----- Excerpt provided

[LRUG] Launching websites

Jon Wood jon at ninjagiraffes.co.uk
Tue Aug 9 05:16:56 PDT 2016


There's no reason you couldn't use Salt/Chef/Puppet for these things - at
they're core they all implement providers which do three things:

1. Process any configuration.
2. Check current state, and whether that differs from the configured state.
3. If required, apply any changes.

While typically those actions get taken on operating system packages and
files there's nothing that prevents them being used to do the same thing
via a 3rd party API - there's already prior art for that in their
integrations with cloud providers like AWS.

On Tue, 9 Aug 2016 at 12:42 David Vaks <david.vaks9 at gmail.com> wrote:

> Hi,
>
> Thanks for the feedback! It's an interesting idea to use infrastructure
> tools to automate the process. However, part of the process involves
> interacting with third parties (their API really) as Jon mentioned.
> Originally Salt/Chef/Puppet (I didn't know the other ones - I'll look into
> it) are not really designed for that.
>
> Is anyone using these tools for setting up Google Analytics, a mailing
> list provider, register with the search engines or social media, etc? It
> doesn't quite feel that these infrastructure tools are right for these
> tasks.
>
> Have you ever faced the same problem?
>
> Thanks
>
> David
>
>
> On Tue, Aug 9, 2016 at 10:05 AM, Priit Tark <priit at gitlab.eu> wrote:
>
>> Hi,
>>
>> There are couple of type of systems to archive that, I have tried all of
>> them but mostly for short period of time.
>>
>> For example heavy enterprise solutions, such as Salt [1], really fast
>> with dedicated communication with nodes and stuff, I would pick this over
>> Puppet and Chef. However with all those heavy tools, the learning and
>> maintenance cost is pretty high. You better have to be very serious to get
>> any benefit from them.
>>
>> Then there are Docker crazy, I would say stay away from it unless you are
>> Facebook or Google size, it's still more trouble than real benefit for
>> small and medium size setups.

----------

## Required actions
A. Answer these questions about the launching-websites thread:
(i) What three things does Jon Wood say the providers in Salt, Chef and Puppet do?
(ii) Which tool does Priit Tark say he would pick over Puppet and Chef?
(iii) Priit Tark advises staying away from Docker unless you are what size?
B. From the launching-websites thread, return the stretch from "On Tue, 9 Aug" through "as Jon mentioned.", copied word for word.
C. Write the next part of the launching-websites thread, picking up right after its final sentence.

----- Dataset

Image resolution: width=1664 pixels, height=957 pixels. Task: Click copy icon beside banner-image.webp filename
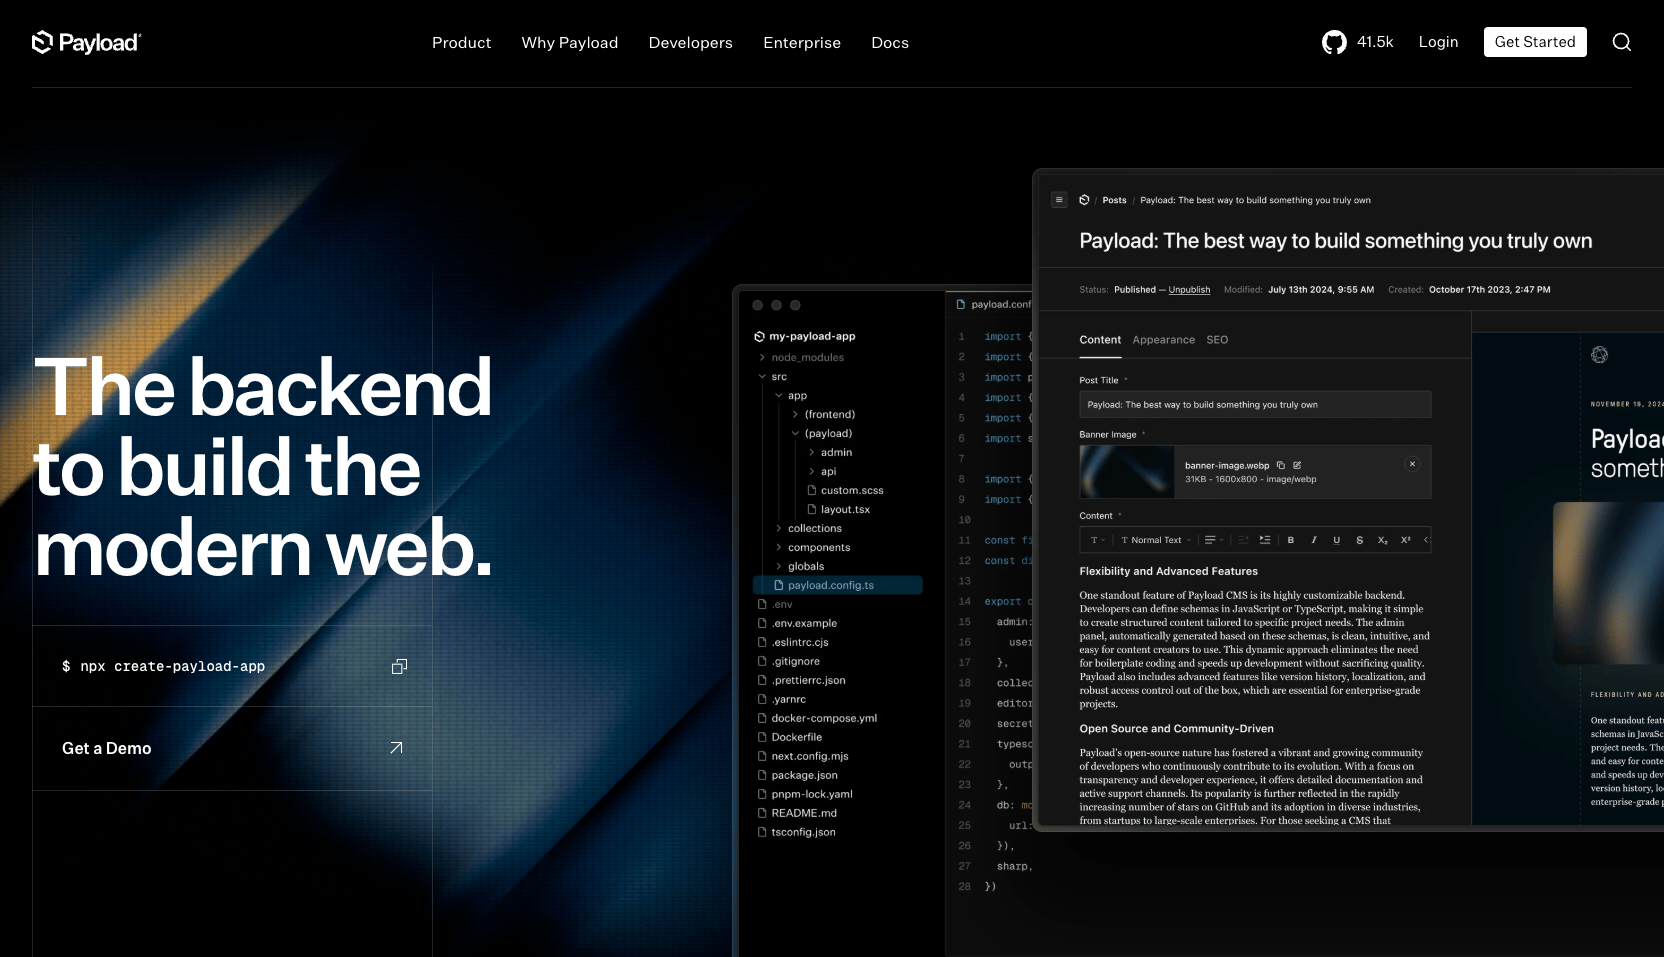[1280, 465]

----------
----- Dataset

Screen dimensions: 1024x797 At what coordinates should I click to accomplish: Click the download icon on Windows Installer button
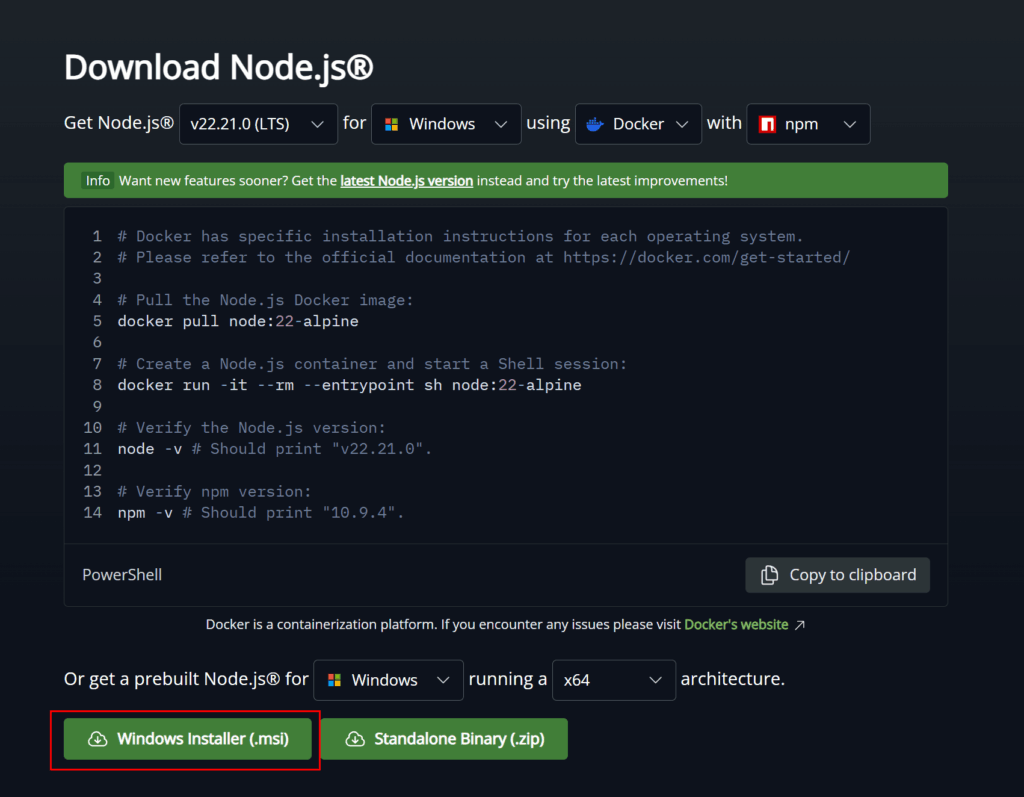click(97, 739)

----------
----- Dataset

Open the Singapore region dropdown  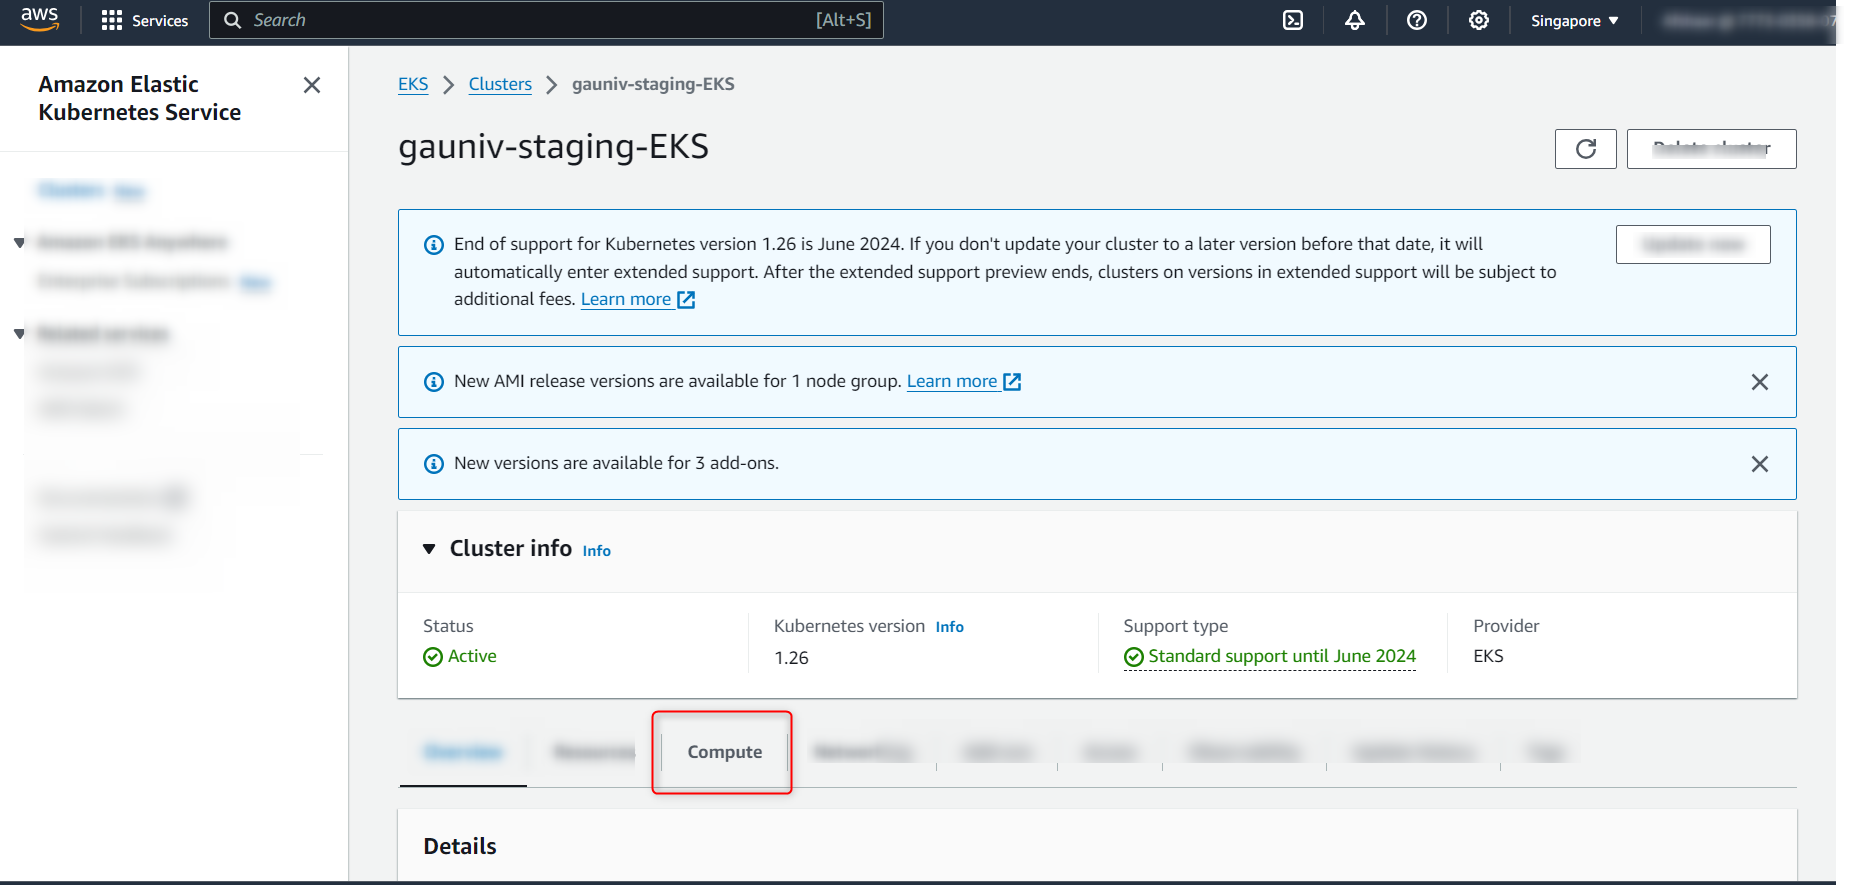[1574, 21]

----------

## In response
A.
(i) They process any configuration, check the current state and whether it differs from the configured state, and apply any changes if required.
(ii) Salt.
(iii) Facebook or Google size.

B.
On Tue, 9 Aug 2016 at 12:42 David Vaks <david.vaks9 at gmail.com> wrote:

> Hi,
>
> Thanks for the feedback! It's an interesting idea to use infrastructure
> tools to automate the process. However, part of the process involves
> interacting with third parties (their API really) as Jon mentioned.

C.
>>
>> We, as small ruby shop, currently recommend Babushka [2] to setup nodes
>> and Mina [3] to super fast everyday deployments. Mina is super fast
>> solutions compare to Capistrano, we talk about seconds to deploy in
>> everyday situation.
>>
>> [1] https://docs.saltstack.com/en/latest/
>> [2] https://babushka.me/
>> [3] http://nadarei.co/mina/
>>
>> Have fun!
>>
>> Kind Regards,
>>
>> Priit Tark
>> Lead Developer
>>
>> Gitlab Ltd
>> Office: +372 6 099 000
>> Phone: +372 56 202 386
>> http://gitlab.eu
>>
>> On 9 August 2016 at 09:12, Ben Jackson <ben.jackson1 at gmail.com> wrote:
>>
>>> Like the Terraform idea, you could use any provisioning software for
>>> this. Ansible is a good one, fairly simple - it uses yml as a format for
>>> configuring all the steps to run and variables to use.
>>>
>>> You just code up each step you normally carry out manually. Every step
>>> ideally has a way of knowing it's already been done so it can be skipped
>>> when run the next time. That way if any step fails, you can adjust the
>>> variables or the code and run again without needing to redo everything
>>> already done.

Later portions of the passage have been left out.